Bio ist nicht gleich Bio – oder doch?

Bio liegt momentan total im Trend. Erst gestern habe ich gelesen, dass ein bekannter Discounter seine Produktpalette umstellt und noch viel mehr Bio-Produkte anbieten möchte.
Bio-Produkte sind meistens teurer als Produkte aus herkömmlichem Anbau und geben dem Verbraucher das Gefühl, gesund zu kaufen und sich gesund zu ernähren. Doch ist das wirklich so? Oder kann man auch beim Kauf von Bio-Produkten etwas falsch machen?
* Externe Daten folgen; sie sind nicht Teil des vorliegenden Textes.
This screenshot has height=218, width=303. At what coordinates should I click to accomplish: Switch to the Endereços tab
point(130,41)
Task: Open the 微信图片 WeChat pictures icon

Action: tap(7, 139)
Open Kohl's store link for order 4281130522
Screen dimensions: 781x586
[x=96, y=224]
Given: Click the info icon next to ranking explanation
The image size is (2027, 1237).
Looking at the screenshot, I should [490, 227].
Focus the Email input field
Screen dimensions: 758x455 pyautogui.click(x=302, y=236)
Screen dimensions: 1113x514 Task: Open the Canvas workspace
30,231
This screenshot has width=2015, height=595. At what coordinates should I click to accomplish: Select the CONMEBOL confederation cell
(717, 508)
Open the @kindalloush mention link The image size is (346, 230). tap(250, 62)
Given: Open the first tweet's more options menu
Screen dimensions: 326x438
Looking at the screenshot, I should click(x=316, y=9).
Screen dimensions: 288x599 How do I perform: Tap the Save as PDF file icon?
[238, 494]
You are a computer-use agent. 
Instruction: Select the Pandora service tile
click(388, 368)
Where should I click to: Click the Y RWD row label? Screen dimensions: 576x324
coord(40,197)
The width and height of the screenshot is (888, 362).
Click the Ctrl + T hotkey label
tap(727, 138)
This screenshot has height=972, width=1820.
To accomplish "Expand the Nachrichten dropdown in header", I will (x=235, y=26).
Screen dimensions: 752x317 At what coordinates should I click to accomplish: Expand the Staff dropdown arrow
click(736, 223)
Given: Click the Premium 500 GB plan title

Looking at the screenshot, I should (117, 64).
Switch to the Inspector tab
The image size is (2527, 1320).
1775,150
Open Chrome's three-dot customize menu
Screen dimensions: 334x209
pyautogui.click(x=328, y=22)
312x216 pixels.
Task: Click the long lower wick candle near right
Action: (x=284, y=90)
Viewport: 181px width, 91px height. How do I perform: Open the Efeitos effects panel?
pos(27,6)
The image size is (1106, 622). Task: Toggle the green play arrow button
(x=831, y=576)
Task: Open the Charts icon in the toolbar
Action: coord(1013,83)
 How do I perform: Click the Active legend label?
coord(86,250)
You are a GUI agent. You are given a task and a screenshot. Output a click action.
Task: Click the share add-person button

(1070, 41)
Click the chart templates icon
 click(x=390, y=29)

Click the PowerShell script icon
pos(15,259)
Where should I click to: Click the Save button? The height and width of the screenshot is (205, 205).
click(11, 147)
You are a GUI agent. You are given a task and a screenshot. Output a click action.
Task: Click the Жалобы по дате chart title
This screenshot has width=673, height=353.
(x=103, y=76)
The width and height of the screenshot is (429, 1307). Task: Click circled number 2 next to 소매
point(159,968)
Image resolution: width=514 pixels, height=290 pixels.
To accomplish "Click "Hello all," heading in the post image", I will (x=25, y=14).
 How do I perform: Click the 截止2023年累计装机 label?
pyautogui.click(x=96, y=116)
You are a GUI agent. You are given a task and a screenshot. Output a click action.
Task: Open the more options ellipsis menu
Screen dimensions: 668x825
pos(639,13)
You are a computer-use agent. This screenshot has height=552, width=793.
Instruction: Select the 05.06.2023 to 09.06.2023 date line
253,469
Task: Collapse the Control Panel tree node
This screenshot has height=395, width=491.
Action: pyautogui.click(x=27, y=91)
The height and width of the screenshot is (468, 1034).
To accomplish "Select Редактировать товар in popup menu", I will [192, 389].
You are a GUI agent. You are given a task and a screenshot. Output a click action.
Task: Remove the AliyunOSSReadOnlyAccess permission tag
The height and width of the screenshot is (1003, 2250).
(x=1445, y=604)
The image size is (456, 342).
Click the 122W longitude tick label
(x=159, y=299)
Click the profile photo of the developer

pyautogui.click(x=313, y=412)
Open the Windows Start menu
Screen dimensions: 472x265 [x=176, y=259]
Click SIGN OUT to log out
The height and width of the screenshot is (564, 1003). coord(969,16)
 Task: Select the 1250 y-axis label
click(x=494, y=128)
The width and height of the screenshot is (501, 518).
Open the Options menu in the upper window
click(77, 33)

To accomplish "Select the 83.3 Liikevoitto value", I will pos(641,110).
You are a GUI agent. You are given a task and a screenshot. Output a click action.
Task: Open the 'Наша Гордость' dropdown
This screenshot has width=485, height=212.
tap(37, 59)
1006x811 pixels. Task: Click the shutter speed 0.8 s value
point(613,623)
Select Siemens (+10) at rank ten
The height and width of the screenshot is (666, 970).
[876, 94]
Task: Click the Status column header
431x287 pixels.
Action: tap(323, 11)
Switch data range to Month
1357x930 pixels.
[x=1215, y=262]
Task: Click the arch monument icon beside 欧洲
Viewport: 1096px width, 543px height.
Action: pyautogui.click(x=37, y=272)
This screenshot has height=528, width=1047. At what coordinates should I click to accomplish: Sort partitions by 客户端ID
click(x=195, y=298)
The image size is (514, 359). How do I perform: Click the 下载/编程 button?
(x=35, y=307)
Bevor ich zum eigentlichen Artikel komme, möchte ich kurz eine kleines Statement abgeben, warum ich dieses Thema auf meinem Mama-Fitness-Blog veröffentliche – kurz: Was haben Mamafitness und Bio-Nahrung gemeinsam? Fitness und Bewegung sind eine tolle Sache! Das Ergebnis wird noch besser, wenn dabei die Ernährung stimmt. Gerade Mütter in und nach der Schwangerschaft sind besonders sensibel und reagieren schnell auf falsche und krankmachende Ernährung.Und auch für die gesunde Entwicklung der Kinder ist eine gesunde Ernährung unumgänglich. Es nützt nichts, wenn die Mutter sich während der Stillzeit ungesund ernährt und die Schadstoffe, die sie über die Ernährung eingenommen hat über die Muttermilch an ihr Baby weiter gibt. Doch nicht nur die Mütter profitieren vom bewussten Umgang und einer ganzheitlichen gesundheitsbewusster Ernährung, auch alle anderen Menschen empfehle ich, darauf zu achten. Egal ob jung, alt, Bürohengst oder Leistungssportler 😉

Die Nachteile, die Lebensmittel aus konventionellem Anbau mit sich bringen, lasse ich bewusst aus diesem Artikel raus. Heute geht es um Bio-Qualität und worauf man beim Kauf achten sollte.

Links: Siegel nach EU-Bio-Richtline. Rechts: Das veraltete EG-Siegel.

Tatsächlich gibt es Unterschiede beim Anbau von Bio-Produkten. Zuerst muss man wissen: Bio-Produkte werden immer mit einem Siegel als solche gekennzeichnet. Es gibt das Bio-Siegel nach EU-Regeln und es gibt Bio nach Verbandsregeln. Auf jedem Produkt, welches mit dem EU-Bio-Siegel gekennzeichnet ist, muss auch Bio drin sein. Es gibt Vorgaben und Unterschiede, die von der EU festgesetzt sind, und nach denen müssen sich die Erzeuger richten. Steht auf einem Produkt etwas von Bio, gewissenhafter Anbau oder was auch immer drauf, was sich gut anhört – aber ohne Bio-Siegel, dann muss man aufpassen, ob es sich dabei tatsächlich um Bio-Anbau handelt.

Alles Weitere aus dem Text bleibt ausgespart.